--- SUPPLIED RECORDS Enclosed Below ---

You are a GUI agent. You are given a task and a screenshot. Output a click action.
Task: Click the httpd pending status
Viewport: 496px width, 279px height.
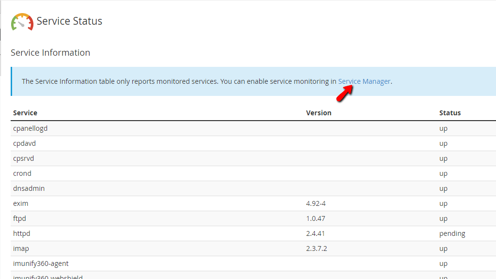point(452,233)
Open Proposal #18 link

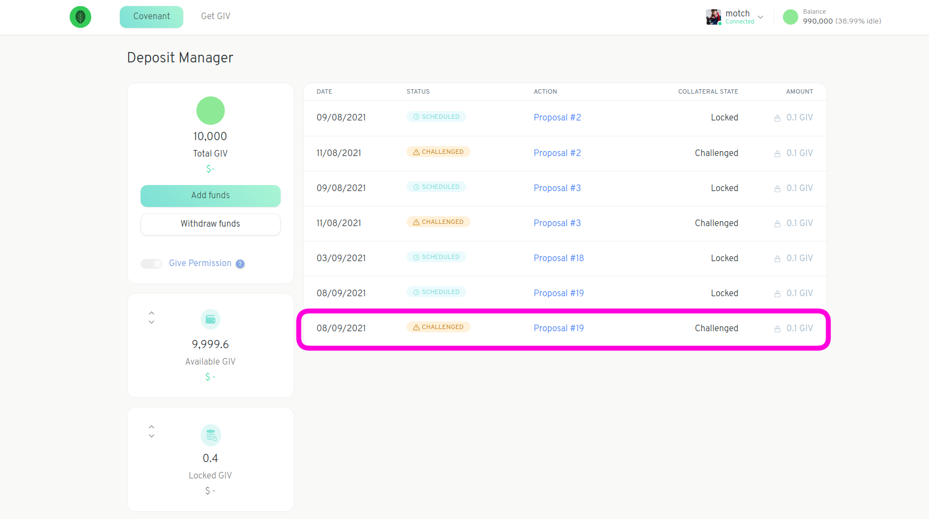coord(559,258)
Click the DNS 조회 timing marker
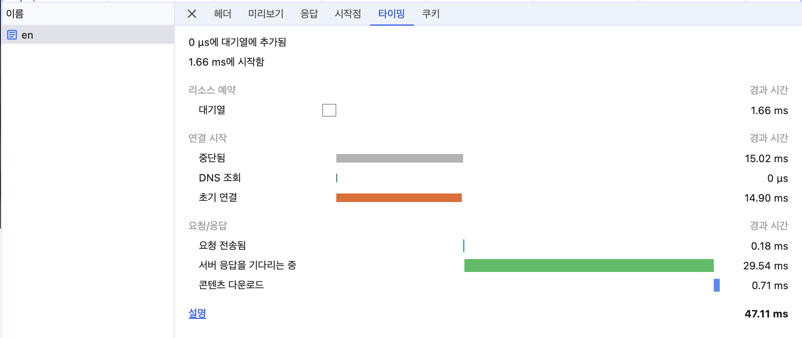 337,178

--- End of Enclosed SUPPLIED RECORDS ---

● **PROBLEM DESCRIPTION**: Without including any pictures, please restate all the records exactly.

● **SOLUTION TO THE EXERCISE**:
You are a GUI agent. You are given a task and a screenshot. Output a click action.
Task: Click the httpd pending status
Viewport: 496px width, 279px height.
point(452,233)
Open Proposal #18 link

coord(559,258)
Click the DNS 조회 timing marker
 337,178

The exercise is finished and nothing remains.